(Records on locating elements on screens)

********************

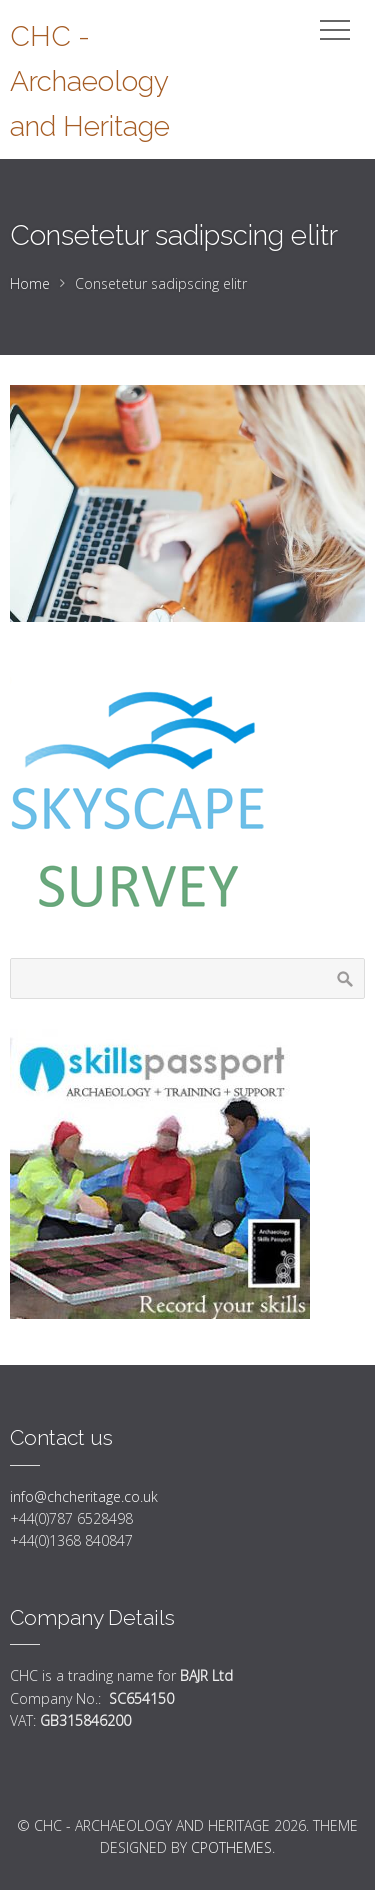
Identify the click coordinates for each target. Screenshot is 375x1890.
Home (30, 283)
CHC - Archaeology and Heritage (90, 81)
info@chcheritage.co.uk (84, 1496)
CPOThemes (231, 1847)
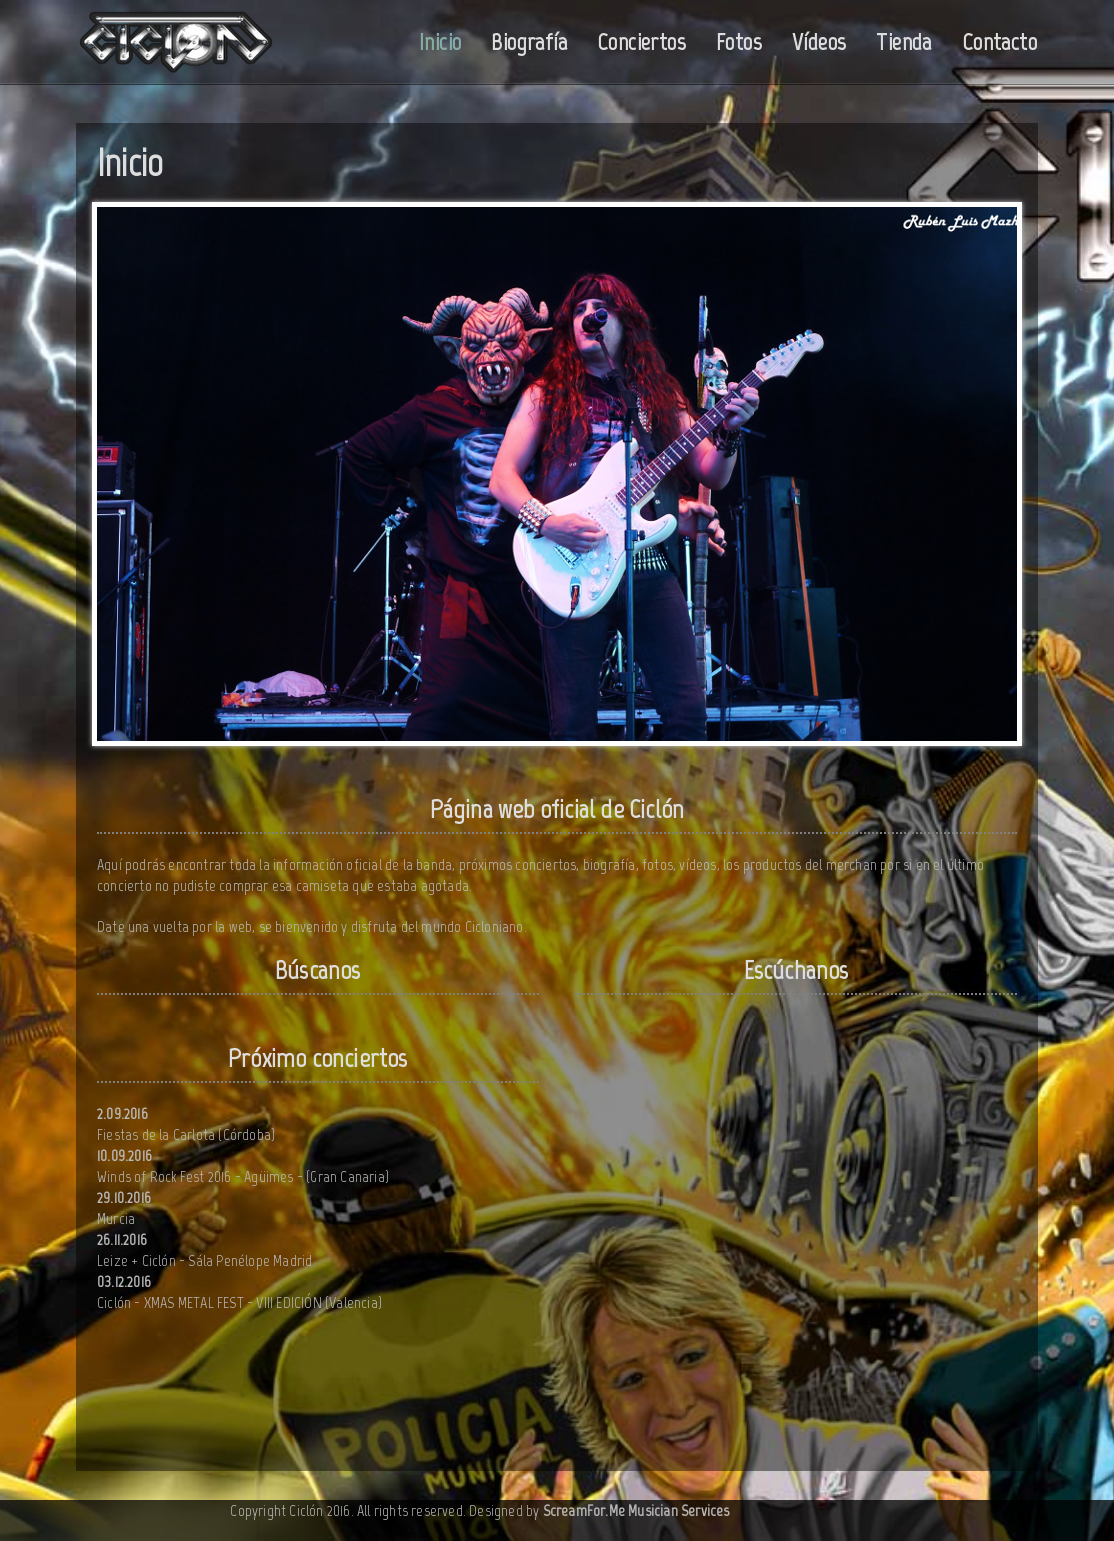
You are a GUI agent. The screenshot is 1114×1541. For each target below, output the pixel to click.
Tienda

********************

» Task goal
Render the entire listing above as a numbered list, omitting blank lines and excluding the pictures.

» Written answer
1. Identify the click coordinates for each target. Screenshot is 375x1890.
2. Home (30, 283)
3. CHC - Archaeology and Heritage (90, 81)
4. info@chcheritage.co.uk (84, 1496)
5. CPOThemes (231, 1847)
6. You are a GUI agent. The screenshot is 1114×1541. For each target below, output the pixel to click.
7. Tienda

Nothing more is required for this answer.